Manager, Quality Operations

Overview

Obsidian Therapeutics is pioneering engineered cell and gene therapies to deliver transformative outcomes for patients. Obsidian’s programs apply our CytoDrive

TM technology in Cell and Gene therapy products to control expression of proteins for enhanced therapeutic efficacy and safety. Obsidian’s lead program is currently in preclinical development for the treatment of patients with metastatic melanoma and other solid tumors. We are committed to an inclusive environment where each person feels a strong sense of belonging and is supported to learn and contribute their best work.

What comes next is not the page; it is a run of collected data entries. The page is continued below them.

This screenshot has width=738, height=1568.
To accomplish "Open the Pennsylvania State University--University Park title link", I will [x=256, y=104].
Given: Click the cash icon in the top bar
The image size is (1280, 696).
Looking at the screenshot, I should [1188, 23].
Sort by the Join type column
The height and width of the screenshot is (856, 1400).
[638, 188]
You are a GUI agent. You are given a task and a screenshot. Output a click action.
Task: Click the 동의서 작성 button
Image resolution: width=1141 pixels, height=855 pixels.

Our Research team is based in Cambridge, MA, and Technical Operations is based in Bedford, MA. Obsidianites enjoy a collaborative culture, competitive salary and benefits, and potential ownership through stock options.

We’re looking for a motivated, experienced, purpose-driven individual for the Manager, Quality Operations position. In this role, you’ll plan, coordinate, and execute critical quality initiatives that ensure full regulatory compliance and support corporate objectives. You’ll provide quality oversight of CDMO manufacturing of our drug product and other critical materials used in GMP-regulated environments. You’ll collaborate cross-functionally with internal teams and external partners to support Obsidian’s mission, starting with our lead program OBX-115, a novel engineered tumor-infiltrating lymphocyte (TIL) therapy.

This hybrid role is based out of our Bedford, MA office (onsite work is optional except for training, team meetings, and other essential activities).

• Support oversight of CDMOs to ensure adherence to GMP regulations and Obsidian Therapeutics’ requirements.
• Participate in plant/site activities.
• Provide QA support for manufacturing operations including CMC, QA operations, and supply chain/materials management.
• Manage lot disposition by reviewing batch data, deviations, in-process data, EM data, QC release testing, and other quality systems to determine product acceptability.
• Archive batch records and other disposition documents in internal repositories.
• Provide QA support for change controls, GMP investigations, CAPAs, and effectiveness checks.
• Facilitate timely resolution of quality issues.
• Lead investigation/CAPA triage meetings and collaborate with CDMOs and internal partners to ensure quality systems are monitored and metrics are met.
• Participate in IND preparedness, inspection readiness, and regulatory site inspections.
• Support development of quality metrics and participate in process improvement initiatives, gap analyses, and risk communication.
• Provide compliance guidance to project teams and collaborate with business owners to understand needs.
• Review applicable Supplier Quality Agreements.
• Travel up to 20% to perform essential job functions.

• Bachelor’s degree in Biology, Chemistry, Engineering, life sciences or related field with 6+ years of relevant experience (or MS with 4+ years).
• Strong knowledge of SOPs, CMC regulatory considerations, and quality system processes.
• Proficiency in QA oversight of GMP manufacturing, including batch release; experience with CDMO manufacturing and testing.
• Experience in quality-to-quality interactions with CDMOs/CTLs; RCA and CAPA experience.
• Experience with paper and electronic QMS systems; electronic QMS implementation is a bonus.
• Excellent planning, coordination, and time management skills; strong communication abilities.
• Ability to build and maintain productive relationships across the organization.
• Ability to manage multiple projects in a fast-paced environment.
• Systems thinking and sound judgement with context-based problem solving.

Obsidian is committed to equitable and transparent pay practices. The anticipated base salary range for this role is $129,000—$157,500 USD and will be determined based on qualifications, education, experience, location, and internal equity. The package includes an annual incentive bonus, long-term stock options, and a comprehensive benefits program (medical, dental, vision; HSA; retirement contributions; paid time off; wellness programs; career growth opportunities).

Equal Opportunity Obsidian is proud to be an equal opportunity employer. All applicants will receive consideration without regard to race, color, religion, gender, gender identity or expression, sexual orientation, national origin, genetics, disability, age, veteran status, or any other legally protected characteristics.